As horas passaram e lá estava eu, em frente ao Teatro Municipal de São Paulo, às 21:15min, com o uniforme de guerra por cima da lingerie escarlate como sangue. Resolvi chegar minutos antes para que não houvesse nenhum contratempo e também, para que Juan me enxergasse como uma mulher pontual, decidida e que sabia o que queria. Na situação combinada, achei que seria melhor pegar um táxi até o lugar marcado, levando dinheiro extra para o caso de algo dar errado e ter que voltar da mesma forma para casa. No fundo, minha felicidade seria completa se estivesse com a minha moto Yamaha, que eu carinhosamente, chamava de Katrina, modelo Virago 250 clássica, à minha espera. Era um tanto quanto masculina, eu sabia. Porém, parecia que havia sido fabricada especialmente para mim. Aliás, eu tinha adquirido-a meses atrás em um golpe de mestre junto de meus comparsas de sempre. O maior golpe já aplicado por nós e o mais rentável. O golpe do EM, como costumávamos chamá-lo, ou seja, o golpe do empresário musical.

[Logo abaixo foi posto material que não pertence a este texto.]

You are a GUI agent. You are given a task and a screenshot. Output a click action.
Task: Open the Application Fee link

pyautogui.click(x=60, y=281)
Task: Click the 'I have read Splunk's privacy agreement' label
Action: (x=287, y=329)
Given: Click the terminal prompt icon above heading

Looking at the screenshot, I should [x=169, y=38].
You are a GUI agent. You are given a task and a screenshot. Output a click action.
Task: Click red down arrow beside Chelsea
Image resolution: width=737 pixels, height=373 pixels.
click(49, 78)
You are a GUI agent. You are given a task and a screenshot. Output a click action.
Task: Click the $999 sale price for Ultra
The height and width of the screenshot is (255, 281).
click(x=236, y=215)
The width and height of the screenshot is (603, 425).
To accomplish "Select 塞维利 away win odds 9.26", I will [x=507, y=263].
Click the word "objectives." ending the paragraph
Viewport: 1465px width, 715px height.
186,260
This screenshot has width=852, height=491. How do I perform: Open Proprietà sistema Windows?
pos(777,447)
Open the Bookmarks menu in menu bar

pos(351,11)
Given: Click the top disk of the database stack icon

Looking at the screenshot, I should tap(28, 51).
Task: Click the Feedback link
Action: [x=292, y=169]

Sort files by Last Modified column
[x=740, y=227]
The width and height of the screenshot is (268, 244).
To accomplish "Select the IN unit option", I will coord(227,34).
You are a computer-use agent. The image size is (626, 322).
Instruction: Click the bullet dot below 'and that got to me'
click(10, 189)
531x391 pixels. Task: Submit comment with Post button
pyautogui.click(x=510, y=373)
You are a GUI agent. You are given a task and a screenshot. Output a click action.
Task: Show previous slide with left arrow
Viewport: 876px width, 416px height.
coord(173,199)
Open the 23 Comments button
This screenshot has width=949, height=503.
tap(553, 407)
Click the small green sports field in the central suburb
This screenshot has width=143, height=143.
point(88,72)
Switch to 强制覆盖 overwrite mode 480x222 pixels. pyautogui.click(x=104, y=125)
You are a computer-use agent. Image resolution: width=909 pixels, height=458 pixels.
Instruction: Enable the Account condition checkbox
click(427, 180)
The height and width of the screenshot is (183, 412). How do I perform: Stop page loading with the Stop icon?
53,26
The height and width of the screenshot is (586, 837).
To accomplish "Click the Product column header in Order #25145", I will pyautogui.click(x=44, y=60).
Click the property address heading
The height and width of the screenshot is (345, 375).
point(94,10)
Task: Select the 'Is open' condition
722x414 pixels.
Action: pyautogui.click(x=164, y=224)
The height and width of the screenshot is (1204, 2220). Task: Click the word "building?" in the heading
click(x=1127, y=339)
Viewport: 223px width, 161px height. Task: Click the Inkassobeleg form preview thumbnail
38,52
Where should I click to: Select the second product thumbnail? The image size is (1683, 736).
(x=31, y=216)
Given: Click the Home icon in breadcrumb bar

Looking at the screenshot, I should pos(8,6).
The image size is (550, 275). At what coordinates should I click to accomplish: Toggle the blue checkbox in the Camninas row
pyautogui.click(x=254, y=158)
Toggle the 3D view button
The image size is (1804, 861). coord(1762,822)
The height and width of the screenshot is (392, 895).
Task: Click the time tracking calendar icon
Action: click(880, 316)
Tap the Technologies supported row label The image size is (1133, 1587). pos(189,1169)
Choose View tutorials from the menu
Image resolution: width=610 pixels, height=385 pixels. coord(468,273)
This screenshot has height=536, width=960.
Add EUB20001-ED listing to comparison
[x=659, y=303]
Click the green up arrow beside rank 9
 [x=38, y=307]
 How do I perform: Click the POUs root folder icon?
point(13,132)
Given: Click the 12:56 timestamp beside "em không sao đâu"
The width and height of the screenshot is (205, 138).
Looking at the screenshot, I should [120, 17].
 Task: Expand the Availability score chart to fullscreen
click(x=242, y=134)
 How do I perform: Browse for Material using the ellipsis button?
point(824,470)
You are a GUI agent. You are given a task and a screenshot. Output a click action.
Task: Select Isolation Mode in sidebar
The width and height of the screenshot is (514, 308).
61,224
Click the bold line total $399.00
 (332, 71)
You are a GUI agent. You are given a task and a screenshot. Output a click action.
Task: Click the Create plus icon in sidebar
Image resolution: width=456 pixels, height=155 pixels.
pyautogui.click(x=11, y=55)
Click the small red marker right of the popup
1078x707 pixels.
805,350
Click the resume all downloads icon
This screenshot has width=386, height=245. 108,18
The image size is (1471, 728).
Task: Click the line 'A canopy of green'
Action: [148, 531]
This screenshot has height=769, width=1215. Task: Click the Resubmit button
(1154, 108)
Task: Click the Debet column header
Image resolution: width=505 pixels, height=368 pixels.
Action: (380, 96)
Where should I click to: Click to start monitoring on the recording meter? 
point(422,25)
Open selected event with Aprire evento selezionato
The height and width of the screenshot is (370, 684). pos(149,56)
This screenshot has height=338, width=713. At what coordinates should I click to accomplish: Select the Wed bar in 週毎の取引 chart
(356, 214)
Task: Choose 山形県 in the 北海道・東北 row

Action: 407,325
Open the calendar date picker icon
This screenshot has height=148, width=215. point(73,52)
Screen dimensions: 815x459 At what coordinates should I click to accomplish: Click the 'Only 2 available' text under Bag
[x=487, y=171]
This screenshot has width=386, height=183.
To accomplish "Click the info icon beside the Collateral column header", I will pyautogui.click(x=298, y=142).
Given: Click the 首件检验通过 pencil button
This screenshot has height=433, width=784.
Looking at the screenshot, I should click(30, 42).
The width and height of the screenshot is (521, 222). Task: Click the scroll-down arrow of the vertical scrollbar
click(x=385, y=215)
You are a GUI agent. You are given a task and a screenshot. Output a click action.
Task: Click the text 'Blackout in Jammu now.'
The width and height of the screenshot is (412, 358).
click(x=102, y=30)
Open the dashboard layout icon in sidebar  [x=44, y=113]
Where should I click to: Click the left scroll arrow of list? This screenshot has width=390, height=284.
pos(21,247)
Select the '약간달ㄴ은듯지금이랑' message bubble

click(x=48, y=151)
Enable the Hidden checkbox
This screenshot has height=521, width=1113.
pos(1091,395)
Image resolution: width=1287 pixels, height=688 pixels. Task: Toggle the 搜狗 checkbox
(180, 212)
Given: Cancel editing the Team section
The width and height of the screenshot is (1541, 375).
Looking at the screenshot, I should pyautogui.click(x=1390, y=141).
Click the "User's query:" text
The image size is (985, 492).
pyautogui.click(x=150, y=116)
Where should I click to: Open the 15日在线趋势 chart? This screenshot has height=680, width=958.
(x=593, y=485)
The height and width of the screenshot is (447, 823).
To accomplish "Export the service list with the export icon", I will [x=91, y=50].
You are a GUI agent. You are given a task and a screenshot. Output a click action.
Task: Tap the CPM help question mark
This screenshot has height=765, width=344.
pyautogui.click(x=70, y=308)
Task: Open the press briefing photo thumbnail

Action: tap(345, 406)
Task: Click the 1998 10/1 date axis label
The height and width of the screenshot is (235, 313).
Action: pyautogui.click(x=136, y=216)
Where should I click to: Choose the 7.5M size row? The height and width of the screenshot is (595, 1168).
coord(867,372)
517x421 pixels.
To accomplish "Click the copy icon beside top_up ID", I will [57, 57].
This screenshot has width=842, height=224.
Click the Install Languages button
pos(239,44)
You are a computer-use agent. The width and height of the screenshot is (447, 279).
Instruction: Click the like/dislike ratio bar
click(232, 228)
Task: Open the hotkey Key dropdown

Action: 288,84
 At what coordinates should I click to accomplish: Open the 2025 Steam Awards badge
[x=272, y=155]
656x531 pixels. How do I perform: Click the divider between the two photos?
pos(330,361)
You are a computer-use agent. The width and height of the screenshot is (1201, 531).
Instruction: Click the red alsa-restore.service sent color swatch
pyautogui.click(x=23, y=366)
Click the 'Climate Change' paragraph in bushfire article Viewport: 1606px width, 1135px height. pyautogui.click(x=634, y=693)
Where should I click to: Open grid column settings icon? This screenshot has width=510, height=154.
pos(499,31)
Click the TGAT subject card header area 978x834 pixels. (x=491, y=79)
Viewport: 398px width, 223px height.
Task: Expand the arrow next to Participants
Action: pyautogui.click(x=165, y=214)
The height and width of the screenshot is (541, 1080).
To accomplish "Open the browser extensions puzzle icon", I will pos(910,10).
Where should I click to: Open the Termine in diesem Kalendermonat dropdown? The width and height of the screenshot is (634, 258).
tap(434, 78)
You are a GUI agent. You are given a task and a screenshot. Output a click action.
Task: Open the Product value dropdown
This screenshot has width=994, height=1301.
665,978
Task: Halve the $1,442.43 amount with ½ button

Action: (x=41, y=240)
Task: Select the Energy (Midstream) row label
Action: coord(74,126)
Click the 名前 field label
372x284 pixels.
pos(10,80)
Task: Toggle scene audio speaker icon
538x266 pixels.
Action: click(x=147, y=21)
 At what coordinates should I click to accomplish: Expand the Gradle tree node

Em frente ao teatro municipal, enquanto aguardava por Juan, me senti observada. Eu não conseguia decifrar a sensação, e mesmo correndo os olhos por todos os lados, não encontrava nenhum indício de perseguição. De repente, o medo pairou sobre mim, pois com tantas coisas ruins que eu já havia feito em minha vida, pela primeira vez, me sentia vigiada e ameaçada por alguém ou algo que eu desconhecia. Fechei os olhos e respirei fundo o ar gélido da cidade de São Paulo. Foi quando senti uma mão com dedos grandes sobre meus ombros. No mesmo instante, aquele arrepio percorreu mais intensamente sobre meu corpo. Dei um passo para frente, com cara de espanto e olhei para trás. Lá estava ele Juan com a mão ainda em meu ombro, dizendo:

Assustada ou surpresa com a minha presença? Sendo quaisquer das alternativas, peço desculpas, pois atrasei dez minutos.

Ainda assustada, sequer dei conta do seu atraso, o que era irônico, afinal, ele me exigiu pontualidade. Para quebrar o clima estranho que pairou no ar, Juan disse:

Vamos. Precisamos de privacidade. Portanto, iremos a um dos meus apartamentos para que possamos desfrutar de uma boa conversa, jantarmos e algo mais, se é que você me entende... Também não sou um homem de meias palavras, então, caso não se sinta à vontade em sair comigo daqui, basta apenas me dizer.

Os arrepios intensificaram e alguma coisa dentro de mim dizia para não seguir rumo àquele combate. Contudo, a menina má falou mais alto outra vez. Assim, fui ao lado de Juan para o carro importado, estacionado do outro lado da rua.

No veículo, olhando pela janela, continuava a me sentir observada. Não sabia quem ou o quê estava me sondando, mas de certa forma, me senti protegida. Diferente da sensação que me assolava ao lado de Juan, um homem que eu acabara de conhecer e que parecia mais uma peça de museu, em seu silêncio, apenas me encarando às vezes.

Logo reconheci o bairro aonde chegamos Vila Madalena que pertencia a uma das partes nobres da cidade de São Paulo. Já havia frequentado muitos bares por lá. Encantada pelo ambiente boêmio que tanto me agradava, mal pude perceber quando Juan entrou na garagem de um belo edifício residencial e abriu a porta para que eu saísse do carro. De início, senti-me como uma dama com aquela atitude que eu não estava acostumada a presenciar. Sempre calados, seguimos para o seu apartamento.

Chegando lá, Juan falou:

Fique à vontade. Vou pegar duas taças de vinho. Já volto.